Apesar das ações da campanha se tornarem mais intensas na semana do dia 25 de novembro, quando se comemora o Dia Internacional de Combate à Violência contra a Mulher, neste ano, algumas ações já foram realizadas pela campanha, principalmente em Recife, onde o Instituto Papai está localizado. Durante o Carnaval, o instituto participou do bloco carnavalesco "Nem com uma Flor", uma iniciativa da Prefeitura do Recife, organizado pela Coordenadoria da Mulher e Secretaria de Saúde, que faz menção àquela antiga canção: "em que se diz que não se bate em mulher nem com uma flor".

Além disso, foi organizado o bloco carnavalesco "Homens e Mulheres na folia pelo fim da violência contra a mulher". Na ocasião, além de bonecos gigantes, foram distribuídas 5.000 fitinhas, símbolos da campanha no Brasil. Agora em março, no Dia Internacional da Mulher (08/03) o Instituto Papai também estará envolvido em atividades em conjunto com o Fórum de Mulheres de Pernambuco.

A novidade da campanha nestes últimos meses é a criação da Rede de Homens pela Eqüidade de Gênero (RHEG), com a participação de todas as organizações coordenadoras, que visa articular as ações não só da campanha, mas dessa temática de uma forma em geral, e dar um caráter mais político para as atividades. O objetivo é que as políticas de gênero no país possam ser vistas também sob a perspectiva das especificidades dos homens. "Não é tirar o espaço da mulher, mas unir, agregar para que todos saiam ganhando. A proposta, por exemplo, é sensibilizar os centros médicos públicos que negam a presença dos pais durante o pré-natal ou o parto", comenta Ricardo Castro.

Educação como base
Um dos trabalhos principais do Instituto Papai é atuar em espaços sociais freqüentados pelos homens, como bares e campos de futebol, promovendo grupos de reflexão, ou ações de educação popular junto aos jovens de diversas comunidades pobres da região, organizando atividades como oficinas, palestras e produção de peças teatro, a fim de discutir questões como sexualidade, drogas, prevenção à violência, Aids, paternidade.

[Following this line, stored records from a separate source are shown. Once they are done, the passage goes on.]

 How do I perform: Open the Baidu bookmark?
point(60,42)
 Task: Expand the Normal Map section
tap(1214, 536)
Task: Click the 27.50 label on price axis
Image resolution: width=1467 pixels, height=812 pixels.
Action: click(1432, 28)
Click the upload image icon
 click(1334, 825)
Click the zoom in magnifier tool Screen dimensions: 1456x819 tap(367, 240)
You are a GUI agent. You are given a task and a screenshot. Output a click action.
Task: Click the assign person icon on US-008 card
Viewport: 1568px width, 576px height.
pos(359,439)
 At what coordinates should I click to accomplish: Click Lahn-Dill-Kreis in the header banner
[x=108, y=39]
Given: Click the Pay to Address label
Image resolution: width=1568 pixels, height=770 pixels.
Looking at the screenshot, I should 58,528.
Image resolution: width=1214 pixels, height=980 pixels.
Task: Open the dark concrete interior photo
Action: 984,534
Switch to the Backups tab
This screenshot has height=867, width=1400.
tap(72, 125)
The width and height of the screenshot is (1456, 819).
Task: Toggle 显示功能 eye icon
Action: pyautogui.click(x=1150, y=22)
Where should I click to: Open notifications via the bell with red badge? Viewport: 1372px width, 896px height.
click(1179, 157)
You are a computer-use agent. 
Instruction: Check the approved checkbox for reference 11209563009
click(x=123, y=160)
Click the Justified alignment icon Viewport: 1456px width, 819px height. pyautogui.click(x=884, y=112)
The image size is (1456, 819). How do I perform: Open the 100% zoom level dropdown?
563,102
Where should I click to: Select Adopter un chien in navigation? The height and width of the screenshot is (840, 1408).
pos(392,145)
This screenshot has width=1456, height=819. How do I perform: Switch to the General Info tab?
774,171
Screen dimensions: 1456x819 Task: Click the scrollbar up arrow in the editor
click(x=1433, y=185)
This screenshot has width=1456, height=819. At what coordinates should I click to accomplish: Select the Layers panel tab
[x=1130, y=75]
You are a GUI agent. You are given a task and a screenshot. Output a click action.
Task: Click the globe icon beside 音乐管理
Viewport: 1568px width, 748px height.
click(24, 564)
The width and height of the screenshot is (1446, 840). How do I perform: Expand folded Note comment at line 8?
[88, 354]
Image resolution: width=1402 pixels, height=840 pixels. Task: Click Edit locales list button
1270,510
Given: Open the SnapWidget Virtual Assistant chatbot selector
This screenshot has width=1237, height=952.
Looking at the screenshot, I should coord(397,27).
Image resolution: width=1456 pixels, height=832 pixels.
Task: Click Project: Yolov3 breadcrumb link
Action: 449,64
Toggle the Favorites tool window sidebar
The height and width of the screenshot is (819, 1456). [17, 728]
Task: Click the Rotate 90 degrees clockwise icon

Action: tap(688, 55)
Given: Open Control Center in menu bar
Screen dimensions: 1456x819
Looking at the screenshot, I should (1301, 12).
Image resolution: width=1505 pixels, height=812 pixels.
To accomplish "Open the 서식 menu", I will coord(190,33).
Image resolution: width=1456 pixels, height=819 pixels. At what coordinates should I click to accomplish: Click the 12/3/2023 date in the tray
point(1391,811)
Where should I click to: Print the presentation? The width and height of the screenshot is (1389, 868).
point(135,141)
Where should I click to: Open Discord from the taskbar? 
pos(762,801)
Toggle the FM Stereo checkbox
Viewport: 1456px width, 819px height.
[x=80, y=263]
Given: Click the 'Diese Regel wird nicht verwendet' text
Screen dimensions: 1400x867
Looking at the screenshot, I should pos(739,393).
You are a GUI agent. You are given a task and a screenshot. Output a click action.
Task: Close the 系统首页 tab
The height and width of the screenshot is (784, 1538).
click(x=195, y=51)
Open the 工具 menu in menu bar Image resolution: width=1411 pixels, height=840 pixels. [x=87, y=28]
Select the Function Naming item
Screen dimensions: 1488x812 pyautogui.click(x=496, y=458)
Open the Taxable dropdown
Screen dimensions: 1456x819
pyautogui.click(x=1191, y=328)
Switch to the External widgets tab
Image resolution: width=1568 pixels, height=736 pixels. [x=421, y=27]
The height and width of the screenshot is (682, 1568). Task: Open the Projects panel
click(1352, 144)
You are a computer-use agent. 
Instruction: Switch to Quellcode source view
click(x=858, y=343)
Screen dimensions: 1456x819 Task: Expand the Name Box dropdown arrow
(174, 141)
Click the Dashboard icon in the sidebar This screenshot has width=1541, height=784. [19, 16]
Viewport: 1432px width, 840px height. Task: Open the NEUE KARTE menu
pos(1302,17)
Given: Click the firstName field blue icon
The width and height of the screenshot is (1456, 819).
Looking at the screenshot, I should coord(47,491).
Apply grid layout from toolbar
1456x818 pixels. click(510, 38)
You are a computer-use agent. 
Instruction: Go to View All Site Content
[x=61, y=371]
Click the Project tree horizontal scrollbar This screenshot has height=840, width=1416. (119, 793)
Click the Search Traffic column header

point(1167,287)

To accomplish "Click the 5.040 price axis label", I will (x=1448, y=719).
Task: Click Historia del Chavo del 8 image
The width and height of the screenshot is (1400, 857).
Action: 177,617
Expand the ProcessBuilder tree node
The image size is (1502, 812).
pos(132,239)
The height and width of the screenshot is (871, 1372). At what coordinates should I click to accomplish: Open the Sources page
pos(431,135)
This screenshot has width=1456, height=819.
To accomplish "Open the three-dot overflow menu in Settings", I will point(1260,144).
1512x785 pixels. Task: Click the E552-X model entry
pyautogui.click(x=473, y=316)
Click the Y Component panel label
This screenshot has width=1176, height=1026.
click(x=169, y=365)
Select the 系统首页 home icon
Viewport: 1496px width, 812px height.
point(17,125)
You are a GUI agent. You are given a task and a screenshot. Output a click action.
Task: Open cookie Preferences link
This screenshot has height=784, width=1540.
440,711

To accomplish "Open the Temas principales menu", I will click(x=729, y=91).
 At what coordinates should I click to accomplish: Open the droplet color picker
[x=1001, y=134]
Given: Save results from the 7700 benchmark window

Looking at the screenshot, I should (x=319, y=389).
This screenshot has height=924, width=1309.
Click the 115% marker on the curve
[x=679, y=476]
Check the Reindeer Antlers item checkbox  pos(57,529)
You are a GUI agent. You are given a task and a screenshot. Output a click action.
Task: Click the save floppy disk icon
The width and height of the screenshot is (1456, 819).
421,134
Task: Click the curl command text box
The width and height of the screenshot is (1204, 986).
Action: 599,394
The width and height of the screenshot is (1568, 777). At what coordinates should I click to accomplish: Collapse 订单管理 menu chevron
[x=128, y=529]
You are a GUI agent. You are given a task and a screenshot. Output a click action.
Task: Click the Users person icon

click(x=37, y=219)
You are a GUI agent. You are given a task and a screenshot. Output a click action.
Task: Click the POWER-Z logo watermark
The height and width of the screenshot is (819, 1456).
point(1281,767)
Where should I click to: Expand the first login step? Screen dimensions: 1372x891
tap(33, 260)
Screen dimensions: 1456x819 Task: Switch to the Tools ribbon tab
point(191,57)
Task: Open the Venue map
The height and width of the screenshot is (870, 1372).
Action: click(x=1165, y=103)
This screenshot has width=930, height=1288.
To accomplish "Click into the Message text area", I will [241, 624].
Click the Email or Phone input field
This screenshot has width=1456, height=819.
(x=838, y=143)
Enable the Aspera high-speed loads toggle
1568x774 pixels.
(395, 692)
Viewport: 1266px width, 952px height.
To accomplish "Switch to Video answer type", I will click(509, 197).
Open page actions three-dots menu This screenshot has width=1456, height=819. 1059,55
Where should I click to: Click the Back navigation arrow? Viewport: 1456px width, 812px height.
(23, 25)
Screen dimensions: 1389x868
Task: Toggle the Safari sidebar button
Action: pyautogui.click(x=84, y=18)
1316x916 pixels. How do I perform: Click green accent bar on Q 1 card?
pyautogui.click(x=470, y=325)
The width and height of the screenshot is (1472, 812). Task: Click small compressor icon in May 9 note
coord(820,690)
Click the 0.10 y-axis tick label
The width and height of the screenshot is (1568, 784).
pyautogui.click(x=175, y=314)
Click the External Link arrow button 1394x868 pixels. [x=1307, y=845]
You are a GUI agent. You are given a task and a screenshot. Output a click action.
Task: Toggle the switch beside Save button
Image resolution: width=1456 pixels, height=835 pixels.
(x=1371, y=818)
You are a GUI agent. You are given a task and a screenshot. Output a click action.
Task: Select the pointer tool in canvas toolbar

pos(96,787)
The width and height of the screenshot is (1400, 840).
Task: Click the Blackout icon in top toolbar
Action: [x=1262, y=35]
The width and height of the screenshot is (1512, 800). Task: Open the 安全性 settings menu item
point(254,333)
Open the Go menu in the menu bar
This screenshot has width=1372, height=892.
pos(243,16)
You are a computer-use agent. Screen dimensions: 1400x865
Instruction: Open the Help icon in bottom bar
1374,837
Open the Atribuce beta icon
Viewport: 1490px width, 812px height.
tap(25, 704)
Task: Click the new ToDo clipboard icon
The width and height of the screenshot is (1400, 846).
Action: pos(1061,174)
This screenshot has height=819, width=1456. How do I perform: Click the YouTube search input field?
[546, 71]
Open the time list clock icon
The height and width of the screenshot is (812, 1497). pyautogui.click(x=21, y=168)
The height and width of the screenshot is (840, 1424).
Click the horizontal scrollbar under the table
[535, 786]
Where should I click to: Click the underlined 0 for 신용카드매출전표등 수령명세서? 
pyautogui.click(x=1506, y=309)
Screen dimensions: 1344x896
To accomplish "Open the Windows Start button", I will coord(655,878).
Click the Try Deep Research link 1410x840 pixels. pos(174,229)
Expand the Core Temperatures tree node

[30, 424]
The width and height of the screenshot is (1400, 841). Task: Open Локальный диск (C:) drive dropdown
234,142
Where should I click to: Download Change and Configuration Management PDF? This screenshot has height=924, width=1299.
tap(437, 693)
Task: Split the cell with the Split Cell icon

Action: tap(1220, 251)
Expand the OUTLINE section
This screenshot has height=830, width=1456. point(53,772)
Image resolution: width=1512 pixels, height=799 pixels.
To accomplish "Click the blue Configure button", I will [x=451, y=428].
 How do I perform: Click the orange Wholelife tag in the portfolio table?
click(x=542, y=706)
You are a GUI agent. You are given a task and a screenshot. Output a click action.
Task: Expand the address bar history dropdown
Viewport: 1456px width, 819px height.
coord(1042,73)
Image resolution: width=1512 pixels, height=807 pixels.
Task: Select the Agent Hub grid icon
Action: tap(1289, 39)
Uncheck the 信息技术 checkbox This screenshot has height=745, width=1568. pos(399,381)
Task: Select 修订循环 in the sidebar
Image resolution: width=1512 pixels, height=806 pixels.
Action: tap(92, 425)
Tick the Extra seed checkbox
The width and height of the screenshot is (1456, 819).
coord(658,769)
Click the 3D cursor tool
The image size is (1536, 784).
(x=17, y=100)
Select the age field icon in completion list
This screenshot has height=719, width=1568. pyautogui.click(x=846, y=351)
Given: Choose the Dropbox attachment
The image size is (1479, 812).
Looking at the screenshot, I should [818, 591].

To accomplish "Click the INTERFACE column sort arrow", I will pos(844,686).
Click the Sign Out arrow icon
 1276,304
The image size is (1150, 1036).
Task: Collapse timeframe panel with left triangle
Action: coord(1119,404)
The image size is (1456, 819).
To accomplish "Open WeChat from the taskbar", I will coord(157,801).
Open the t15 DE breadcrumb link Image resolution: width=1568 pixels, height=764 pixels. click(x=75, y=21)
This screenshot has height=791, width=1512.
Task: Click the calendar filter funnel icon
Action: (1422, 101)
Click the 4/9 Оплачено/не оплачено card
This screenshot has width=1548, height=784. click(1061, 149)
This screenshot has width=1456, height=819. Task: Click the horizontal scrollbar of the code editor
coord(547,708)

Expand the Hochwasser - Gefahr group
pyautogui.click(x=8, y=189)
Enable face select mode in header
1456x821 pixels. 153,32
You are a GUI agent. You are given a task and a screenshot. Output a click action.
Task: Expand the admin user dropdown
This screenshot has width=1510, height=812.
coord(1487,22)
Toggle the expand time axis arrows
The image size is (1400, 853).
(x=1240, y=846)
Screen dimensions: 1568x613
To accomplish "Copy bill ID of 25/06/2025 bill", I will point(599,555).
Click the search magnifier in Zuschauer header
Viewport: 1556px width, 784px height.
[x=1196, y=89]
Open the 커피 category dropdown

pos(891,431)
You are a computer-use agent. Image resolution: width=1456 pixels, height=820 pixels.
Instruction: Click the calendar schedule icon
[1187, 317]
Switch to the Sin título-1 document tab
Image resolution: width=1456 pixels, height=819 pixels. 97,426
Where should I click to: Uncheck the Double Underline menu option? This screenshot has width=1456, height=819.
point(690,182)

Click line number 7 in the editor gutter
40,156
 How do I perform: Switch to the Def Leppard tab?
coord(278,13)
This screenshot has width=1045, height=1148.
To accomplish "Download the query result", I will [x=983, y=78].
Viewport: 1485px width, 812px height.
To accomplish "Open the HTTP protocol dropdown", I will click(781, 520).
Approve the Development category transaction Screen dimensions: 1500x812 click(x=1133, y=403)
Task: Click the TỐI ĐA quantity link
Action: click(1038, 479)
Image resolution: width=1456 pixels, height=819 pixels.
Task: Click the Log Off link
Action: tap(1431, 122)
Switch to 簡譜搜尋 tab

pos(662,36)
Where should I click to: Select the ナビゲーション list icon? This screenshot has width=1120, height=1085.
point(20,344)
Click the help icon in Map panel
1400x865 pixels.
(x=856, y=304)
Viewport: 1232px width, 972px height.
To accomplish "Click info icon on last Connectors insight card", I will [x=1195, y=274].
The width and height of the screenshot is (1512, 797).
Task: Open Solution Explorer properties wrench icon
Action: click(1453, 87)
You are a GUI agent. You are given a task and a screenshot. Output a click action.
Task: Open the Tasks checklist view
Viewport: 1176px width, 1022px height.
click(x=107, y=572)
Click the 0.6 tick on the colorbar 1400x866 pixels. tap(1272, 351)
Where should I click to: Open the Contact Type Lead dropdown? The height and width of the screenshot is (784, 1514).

Hoje, o instituto já dá suporte e apoio técnico para grupos que foram se montando após a atuação da entidade no local, como o Grupo Atuação, no bairro da Várzea, da qual Fábio faz parte. O jovem conta que, no inicio, os adolescentes acharam estranha a idéia de reunir somente homens para discutir essas questões, tendo em vista que, normalmente, os grupos formados são mistos ou somente de mulheres. "Fui por curiosidade e achei muito interessante", recorda. Depois de três anos, aqueles jovens acharam que já era hora de andarem com as próprias pernas e colocarem em prática, como multiplicadores, o que aprenderam com o Instituto Papai.

Há ainda o Grupo de Homens Jovens de Camaragibe, em parceria com o Programa Saúde da Família, que envolve cerca de 30 jovens do sexo masculino. Eles atuam como educadores e intermediadores da comunidade, distribuindo camisinhas e conversando sobre estes temas da sexualidade conforme a realidade daquela comunidade. Ricardo Castro ressalta que o instituto tem observado que algumas temáticas têm mais acesso aos jovens, como a questão da violência da mulher, e que estão mais envolvidos no processo de discussão, principalmente por serem grupos exclusivamente formados por meninos. Isso porque, em grupos mistos, a grande participação era feminina.

De acordo com o psicólogo, é preciso ter um olhar de atenção sobre a educação, principalmente para observar como é a construção do processo de violência e como é a socialização desse tema, a fim de que as ações com os jovens consigam quebrar esse ciclo de violência. Na saúde, a atuação do instituto é junto aos profissionais homens, que possam vir a atender uma mulher vítima de violência. "Quando se deparar com isso, ele tem que pensar em toda uma questão de gênero que está por trás, e não mais apenas que é uma pessoa que chegou com um machucado, uma escoriação. O seu comportamento tem que estar atento a isso", aponta Ricardo. A organização busca também, em conjunto com Fórum de Mulheres de Pernambuco e com o Movimento de Mulheres Trabalhadoras Rurais, levar a disseminação da campanha e de atividades para o interior do estado, principalmente no sertão.